How to complete this task: Each line of the data below that contains "щиты" must be copied.

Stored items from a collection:
____________________
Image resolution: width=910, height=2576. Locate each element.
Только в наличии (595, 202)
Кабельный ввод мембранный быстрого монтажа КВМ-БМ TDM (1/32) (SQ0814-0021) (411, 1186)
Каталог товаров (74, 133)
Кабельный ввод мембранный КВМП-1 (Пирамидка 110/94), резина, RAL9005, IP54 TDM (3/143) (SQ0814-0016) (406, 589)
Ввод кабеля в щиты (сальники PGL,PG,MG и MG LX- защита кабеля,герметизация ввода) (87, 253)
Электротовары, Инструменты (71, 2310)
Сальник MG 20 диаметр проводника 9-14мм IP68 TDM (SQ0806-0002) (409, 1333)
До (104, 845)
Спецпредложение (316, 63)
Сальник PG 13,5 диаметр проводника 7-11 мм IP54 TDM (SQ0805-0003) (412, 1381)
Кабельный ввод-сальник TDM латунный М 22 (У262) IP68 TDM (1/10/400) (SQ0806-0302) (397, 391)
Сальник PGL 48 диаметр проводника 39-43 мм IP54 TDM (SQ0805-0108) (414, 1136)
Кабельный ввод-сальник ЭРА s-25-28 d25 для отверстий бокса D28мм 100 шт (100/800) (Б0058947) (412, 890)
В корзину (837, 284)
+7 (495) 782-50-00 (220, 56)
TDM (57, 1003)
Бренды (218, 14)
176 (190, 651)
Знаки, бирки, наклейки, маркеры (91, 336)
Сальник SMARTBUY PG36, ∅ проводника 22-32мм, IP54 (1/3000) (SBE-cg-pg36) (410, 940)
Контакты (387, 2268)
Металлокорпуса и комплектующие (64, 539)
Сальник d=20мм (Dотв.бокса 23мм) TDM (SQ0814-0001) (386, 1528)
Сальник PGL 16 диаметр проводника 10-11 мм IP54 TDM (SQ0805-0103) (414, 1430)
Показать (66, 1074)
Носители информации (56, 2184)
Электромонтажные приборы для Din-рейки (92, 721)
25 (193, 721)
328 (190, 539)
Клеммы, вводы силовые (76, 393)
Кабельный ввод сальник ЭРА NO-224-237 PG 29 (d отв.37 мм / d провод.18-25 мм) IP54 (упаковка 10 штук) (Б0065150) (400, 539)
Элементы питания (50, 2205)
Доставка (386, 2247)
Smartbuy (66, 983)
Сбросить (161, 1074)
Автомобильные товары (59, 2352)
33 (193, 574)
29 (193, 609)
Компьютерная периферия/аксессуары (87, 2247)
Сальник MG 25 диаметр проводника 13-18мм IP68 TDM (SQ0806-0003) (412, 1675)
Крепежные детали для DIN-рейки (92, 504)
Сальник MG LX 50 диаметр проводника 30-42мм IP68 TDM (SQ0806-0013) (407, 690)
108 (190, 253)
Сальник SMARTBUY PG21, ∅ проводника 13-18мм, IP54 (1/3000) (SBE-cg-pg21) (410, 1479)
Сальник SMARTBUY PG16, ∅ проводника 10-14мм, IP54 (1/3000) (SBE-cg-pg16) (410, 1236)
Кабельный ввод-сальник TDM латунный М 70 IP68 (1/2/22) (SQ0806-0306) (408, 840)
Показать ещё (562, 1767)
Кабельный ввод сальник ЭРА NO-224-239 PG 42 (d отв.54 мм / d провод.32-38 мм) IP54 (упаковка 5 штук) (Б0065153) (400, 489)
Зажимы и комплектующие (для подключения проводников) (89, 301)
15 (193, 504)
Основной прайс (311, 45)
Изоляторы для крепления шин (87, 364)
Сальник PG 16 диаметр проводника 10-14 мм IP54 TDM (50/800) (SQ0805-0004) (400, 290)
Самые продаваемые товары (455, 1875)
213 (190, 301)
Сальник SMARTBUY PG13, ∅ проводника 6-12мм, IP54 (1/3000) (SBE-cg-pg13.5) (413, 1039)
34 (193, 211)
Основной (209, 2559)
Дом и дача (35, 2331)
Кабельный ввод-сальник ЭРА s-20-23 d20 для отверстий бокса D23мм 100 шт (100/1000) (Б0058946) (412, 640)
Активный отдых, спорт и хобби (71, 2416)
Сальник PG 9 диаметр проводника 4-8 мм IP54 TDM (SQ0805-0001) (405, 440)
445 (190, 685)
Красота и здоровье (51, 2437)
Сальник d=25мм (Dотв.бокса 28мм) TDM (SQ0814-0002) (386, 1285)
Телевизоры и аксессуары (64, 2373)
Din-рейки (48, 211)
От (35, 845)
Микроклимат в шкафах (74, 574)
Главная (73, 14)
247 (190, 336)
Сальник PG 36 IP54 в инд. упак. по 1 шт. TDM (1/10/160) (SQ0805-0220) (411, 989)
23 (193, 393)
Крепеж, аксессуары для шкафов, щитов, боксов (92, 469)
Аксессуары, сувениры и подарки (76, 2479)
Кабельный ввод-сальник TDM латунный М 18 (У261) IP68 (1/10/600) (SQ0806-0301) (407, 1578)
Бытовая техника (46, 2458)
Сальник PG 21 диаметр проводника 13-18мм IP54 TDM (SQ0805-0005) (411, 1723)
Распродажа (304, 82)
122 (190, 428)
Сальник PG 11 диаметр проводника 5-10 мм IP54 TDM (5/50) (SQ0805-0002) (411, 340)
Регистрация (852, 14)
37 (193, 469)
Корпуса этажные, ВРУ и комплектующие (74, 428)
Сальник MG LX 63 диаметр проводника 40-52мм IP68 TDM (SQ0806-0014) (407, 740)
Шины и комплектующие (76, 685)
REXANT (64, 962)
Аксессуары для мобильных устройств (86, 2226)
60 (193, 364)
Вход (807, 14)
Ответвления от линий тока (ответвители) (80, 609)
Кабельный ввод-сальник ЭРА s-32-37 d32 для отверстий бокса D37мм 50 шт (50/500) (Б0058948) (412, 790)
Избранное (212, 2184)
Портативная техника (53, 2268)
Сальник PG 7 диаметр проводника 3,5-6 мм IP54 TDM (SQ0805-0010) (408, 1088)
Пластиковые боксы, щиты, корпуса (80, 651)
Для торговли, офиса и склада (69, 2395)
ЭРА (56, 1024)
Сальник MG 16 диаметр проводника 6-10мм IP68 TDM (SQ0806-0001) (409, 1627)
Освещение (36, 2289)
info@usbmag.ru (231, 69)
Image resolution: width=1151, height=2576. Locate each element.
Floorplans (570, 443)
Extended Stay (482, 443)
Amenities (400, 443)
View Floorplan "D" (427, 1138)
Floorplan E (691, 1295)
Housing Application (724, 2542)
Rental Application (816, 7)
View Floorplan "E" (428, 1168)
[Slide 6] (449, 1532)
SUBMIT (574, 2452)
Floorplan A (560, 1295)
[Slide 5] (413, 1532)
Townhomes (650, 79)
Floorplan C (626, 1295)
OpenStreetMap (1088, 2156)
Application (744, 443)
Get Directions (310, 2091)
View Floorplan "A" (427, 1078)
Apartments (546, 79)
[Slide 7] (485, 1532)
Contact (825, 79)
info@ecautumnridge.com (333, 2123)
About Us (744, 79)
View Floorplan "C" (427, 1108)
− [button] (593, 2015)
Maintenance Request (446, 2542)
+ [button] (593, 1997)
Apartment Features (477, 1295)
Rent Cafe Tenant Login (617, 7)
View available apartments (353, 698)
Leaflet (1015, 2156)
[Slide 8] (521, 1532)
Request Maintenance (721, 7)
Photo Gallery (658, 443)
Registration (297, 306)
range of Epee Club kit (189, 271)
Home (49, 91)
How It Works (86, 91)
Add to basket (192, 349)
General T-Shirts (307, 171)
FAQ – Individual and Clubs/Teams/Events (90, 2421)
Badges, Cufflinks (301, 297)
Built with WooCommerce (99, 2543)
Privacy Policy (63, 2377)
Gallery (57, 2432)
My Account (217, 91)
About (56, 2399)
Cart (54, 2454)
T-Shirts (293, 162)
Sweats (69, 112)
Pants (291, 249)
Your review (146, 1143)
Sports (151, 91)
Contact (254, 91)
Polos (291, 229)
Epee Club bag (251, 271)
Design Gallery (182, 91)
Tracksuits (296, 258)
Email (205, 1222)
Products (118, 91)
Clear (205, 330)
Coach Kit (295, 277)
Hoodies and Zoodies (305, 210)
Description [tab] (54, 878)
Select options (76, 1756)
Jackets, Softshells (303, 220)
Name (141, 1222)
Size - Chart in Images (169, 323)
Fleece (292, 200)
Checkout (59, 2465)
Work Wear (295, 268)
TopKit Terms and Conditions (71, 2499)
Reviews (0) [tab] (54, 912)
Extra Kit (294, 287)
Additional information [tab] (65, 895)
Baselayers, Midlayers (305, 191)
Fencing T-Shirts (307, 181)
____________________
Answer to this task:
Ввод кабеля в щиты (сальники PGL,PG,MG и MG LX- защита кабеля,герметизация ввода) (87, 253)
Пластиковые боксы, щиты, корпуса (80, 651)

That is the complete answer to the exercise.